José de Almada Negreiros: a way of being modern

To be modern is just like being elegant: it is not a way of dressing, but a way of being. To be modern is not to use the modern calligraphy, but to be the genuine discoverer of the new.

José de Almada Negreiros, conference O Desenho [Drawing], Madrid, 1927

 

In 1873 the poet Rimbaud had created the motto: “One must be absolutely modern”. Almada Negreiros (1893-1970) chose to follow it to the letter, declining to understand modernism as a trend according to which all that it took was to dress up the stereotypes of representation (and later abstraction). For him, modernism would instead be the affirmation of the artist’s condition of autonomy, on whose shoulders rested the responsibility, not of belonging to modernity, but of making it happen.
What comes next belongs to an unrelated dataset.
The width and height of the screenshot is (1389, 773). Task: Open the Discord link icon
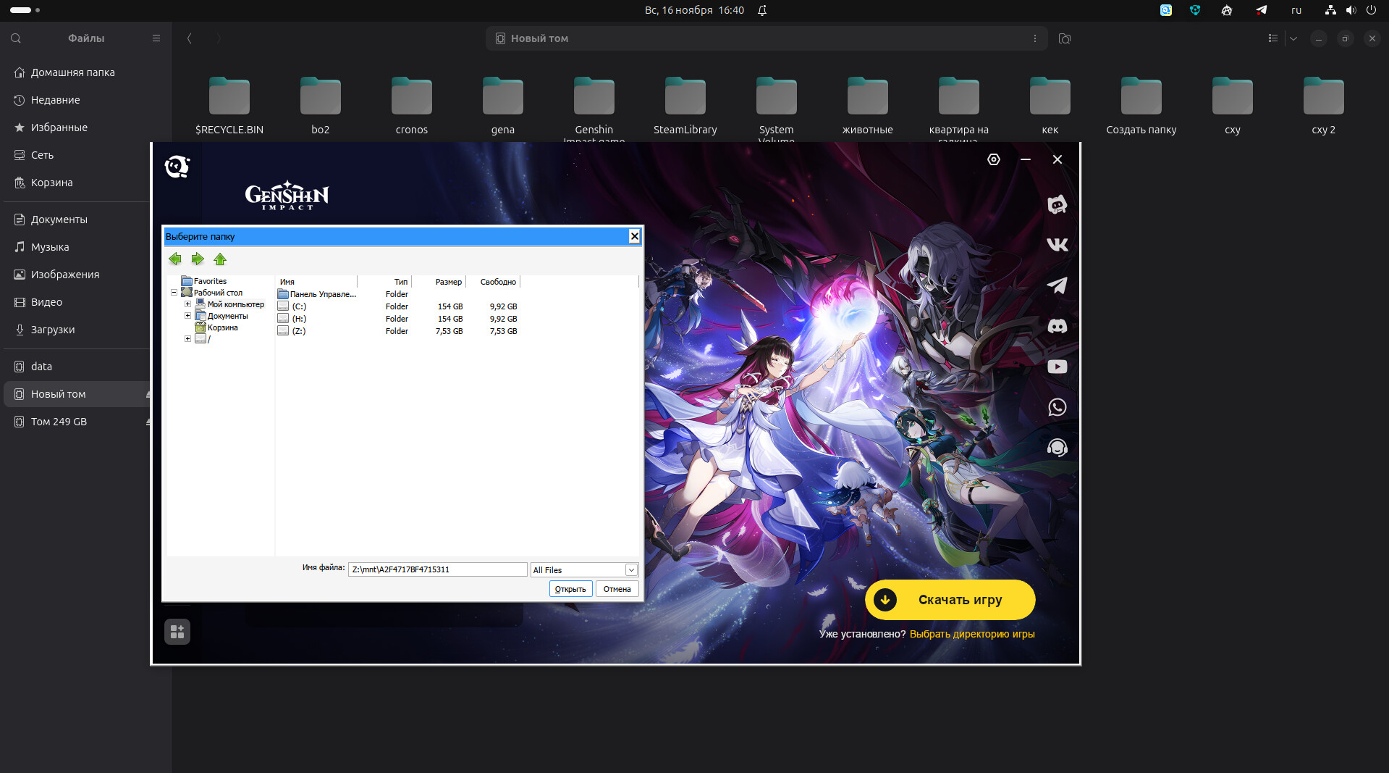[1057, 326]
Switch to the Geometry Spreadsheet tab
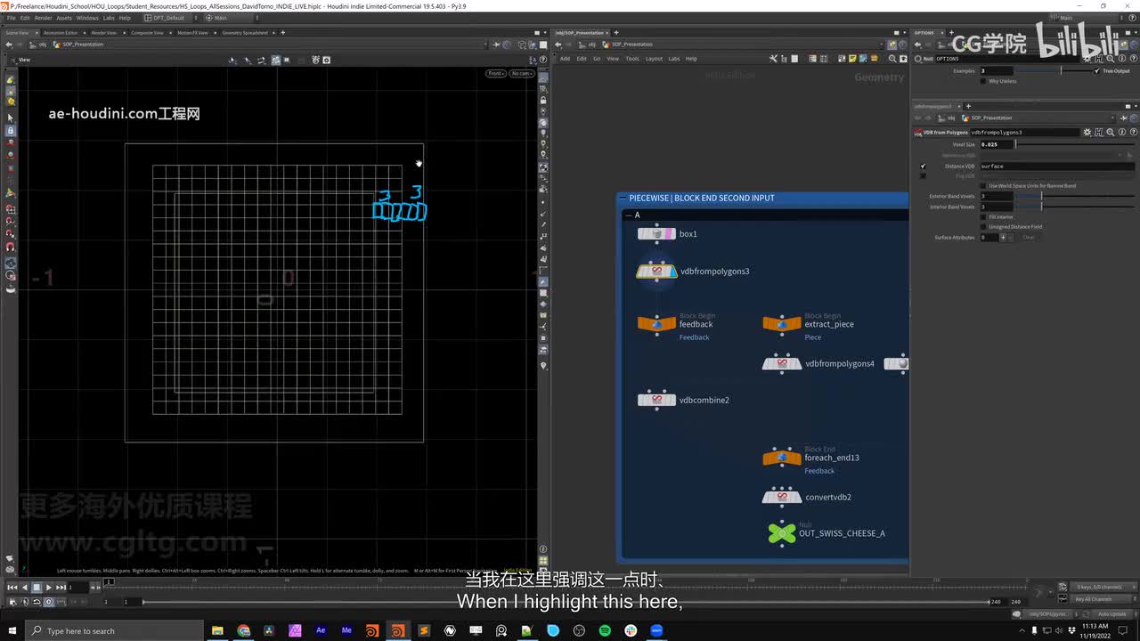 pos(244,33)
Almada was the catalyst of the artistic avant-garde of the 1910s and asserted a strong creative mark throughout the 20th century. Author of a vast and diverse oeuvre, he nonetheless persisted with a compass of recurring themes, along with continual public intervention, through lectures and conferences that extended the provocative action of his early 20th century manifestoes, and in which he incessantly probed the role of the artist, the duty of art and the definition of modern. Almada’s expansive notion of art and artist, his autodidactic energy and the circumstances of his epoch drove him to experimenting with the most varied languages and artistic devices, always willing to absorb and reinterpret contrasting stimuli. His oeuvre exposes the complex, experimental, contradictory and hybrid condition of modernity.
The exhibition is organised around seven sections in the Main Gallery and one in the Lower Gallery that take us on a journey through some of the key themes in Almada’s oeuvre. These are fluid, dialoguing sections which, presuming that they help establish a visual order, have no intention of containing it.
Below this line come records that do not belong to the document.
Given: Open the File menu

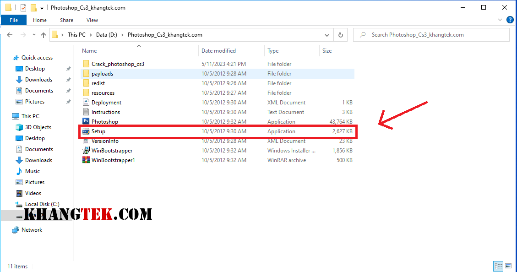Looking at the screenshot, I should click(14, 20).
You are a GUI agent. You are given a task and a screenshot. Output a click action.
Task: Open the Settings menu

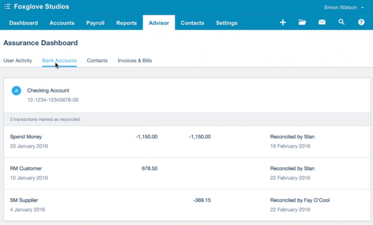tap(226, 23)
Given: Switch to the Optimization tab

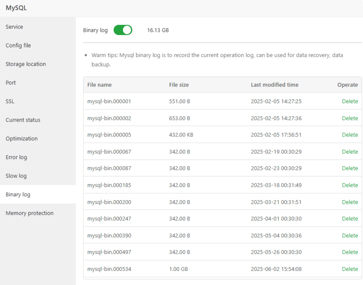Looking at the screenshot, I should (22, 138).
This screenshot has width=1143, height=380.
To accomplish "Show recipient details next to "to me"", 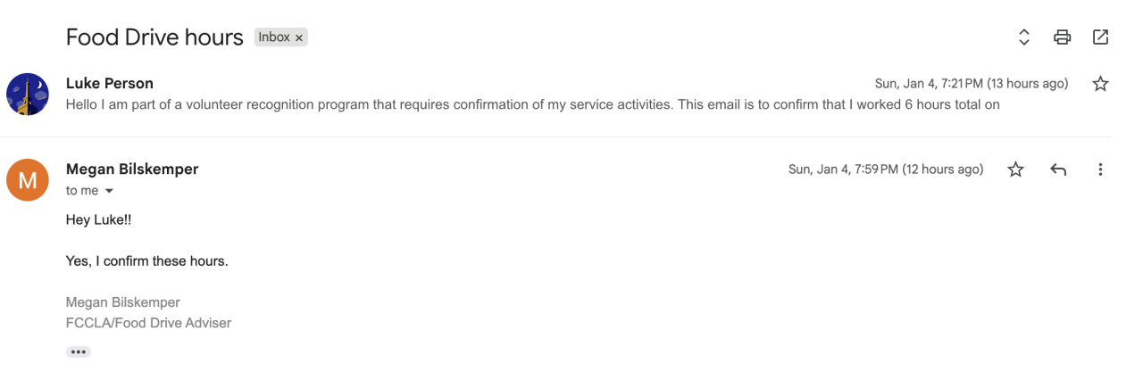I will point(110,191).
Curators: Mariana Pinto dos Santos with Ana Vasconcelos

About the exhibition Começar panel

Seeing

Almada Negreiros privileged sight over every other sense, placing it at the root of all art and thought.

«My eyes are not mine, they are the eyes of our century»

Almada continuously explored the self-portrait, assigning special significance to the representation of his eyes, also central to his writing.

Gestures | Movements | Faces

The author behind these pages also draws and cannot express in words the extraordinary impression he receives every time he copies someone’s profile.

Saltimbanchi

From the beginning of the 20th century, the circus became an important theme for artists in literature and painting. The Saltimbanchi (Street acrobats) were poor, nomadic figures who, although popular, usually lived at the margins of society and performed for entertainment and amusement, but also to parody social order.

Per formare

Almada Negreiros was seen as a performer artist (from the Latin per formare, to give shape) by later generations, who saw in his body of work a precursor to the ephemeral strategies that became common amid the so-called neo-avant-garde of the 1960s, and which predicated the artistic process itself as enunciation, renouncing the need for a concluding oeuvre: performance.

Mutual relations

The idea of artistic collaboration, even more than group work, was important to Almada Negreiros. With reference to Orpheu, he would write, in 1965, that its participants had got together for the sake of “Art” and not because of any similarities they might have shared between them.

Public Space | Private Space

In the absence of art galleries, dealers or markets, Almada, as did many other artists, worked from early on in his career under commission from clients such as the tailors Alfaiataria Cunha, the café A Brasileira in Chiado, the Bristol Club, or the many newspapers, books, covers or posters that commissioned his drawings, illustrations and graphic works.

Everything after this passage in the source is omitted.